Looking back on your work with MAVEN Project, is there an interaction with a clinician that encapsulates these issues and how MAVEN can help?

I’ll give you one example of a really difficult safety net experience. I was working with a physician’s assistant who was 4 months out of PA school and working at a clinic in rural North Carolina. She was very smart and well-intentioned, but the clinic was a one-hour drive from the nearest emergency room and most specialists. The patients were poor and mostly didn’t have cars, and there was no public transportation that could meet that need. Imagine being the practitioner in that setting and how that would affect you.

In settings like this, MAVEN Project can make a big difference: when we mentor people, we can validate their difficulties; we can teach both clinical medicine and how to find work-life balance. We can offer support that isn’t available to clinicians otherwise.

Are there any medical innovations you’ve observed over the course of your career that continue to influence how you practice and/or advise others?

The electronic health record (EHR). I grew up in the era of the paper chart, and I’m the last person in the world to extoll its virtues. But the problem with EHR is that in its current manifestation, which is largely made by one company, it is adding to practitioner burnout because its systems are not well designed.

If a fire alarm goes off in your house, you’ll immediately run around looking for a fire. If the alarm goes off every 10 minutes, you’ll start to ignore it. That’s how EHR alerts are. And it’s worsening work-life balance for practitioners, who are seeing patients all day and then spending hours at night finishing their notes.

There’s also evidence that in the exam room, clinicians are relating more to their computers than to their patients, leaving patients wondering what they’re doing there. Additionally, practitioners are learning EHR to the extent that they can. Middle-aged and older doctors who aren’t as tech-savvy only learn the minimum level of functionality.

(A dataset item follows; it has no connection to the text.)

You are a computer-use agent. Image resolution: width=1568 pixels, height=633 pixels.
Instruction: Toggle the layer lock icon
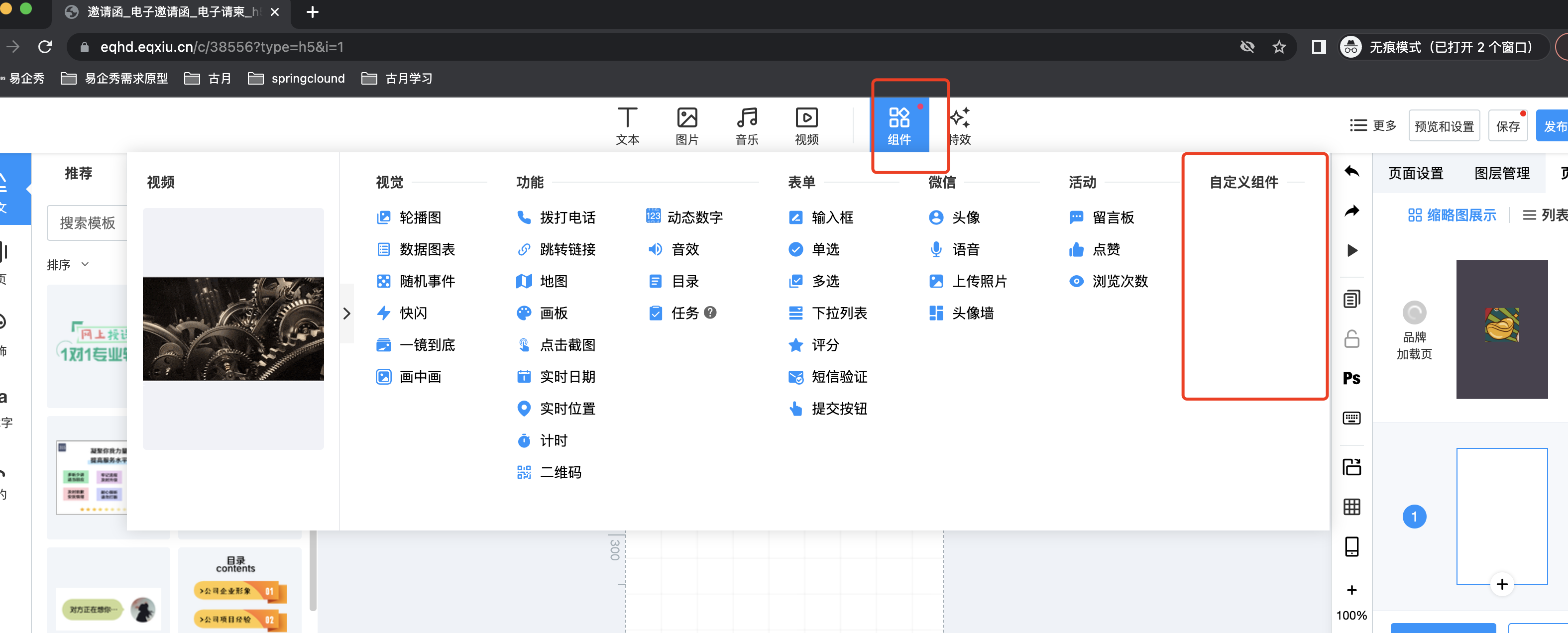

EHR represents a major advance in American medicine, but it comes with tremendous limitations, especially in safety net clinics that tend, in my experience, to have cheaper, less functional EHR systems. Clinicians may not know how to look things up or find information efficiently, and I can’t necessarily help them with that. So it’s one more issue that makes it harder to be a safety net clinic practitioner.

Many of your points underscore the paramount importance of human connection in medicine. Why is this element tied to impact when it comes to patient care?

Relating to patients isn’t necessarily critical in every medical interaction; if you’re an interventional radiologist and a patient needs anesthesia, communication is not particularly important. But in my field, interaction and relationships are everything. If we are really intent on educating and communicating with patients, they wouldn’t be ambivalent about taking their blood pressure medicine. They’d be saying, “I want my blood pressure medicine.”

Based on your own experience, why is MAVEN Project’s peer-to-peer model so effective in helping patients?

After practitioners finish all their medical training—their undergraduate, graduate, internship, fellowship, and residency—CME is supposed to keep them up to date. But the problem with most American CME is that the dominant format is passive didactic lecture. It’s a failure because it does not give you the information you need at the time you need it.

At MAVEN, we’re injecting information at the point of use. You actually get to talk to a specialist with expertise in the area you need about a specific patient, and on the spot, they’ll help you figure out what you need to do for that patient. And now that practitioner knows how to help the next patient. They’re learning by doing.

Ultimately, we also need political changes on a large scale to improve the whole structure of American medicine. MAVEN can’t do that, but within the existing circumstances, we can help people. We can help community clinicians do a better job in satisfying their patients’ needs.

A lifelong goal of mine has been to improve care for the medically underserved. So I’m very pleased that MAVEN gives me this opportunity. and that it even exists. We are improving the care people get in community health settings.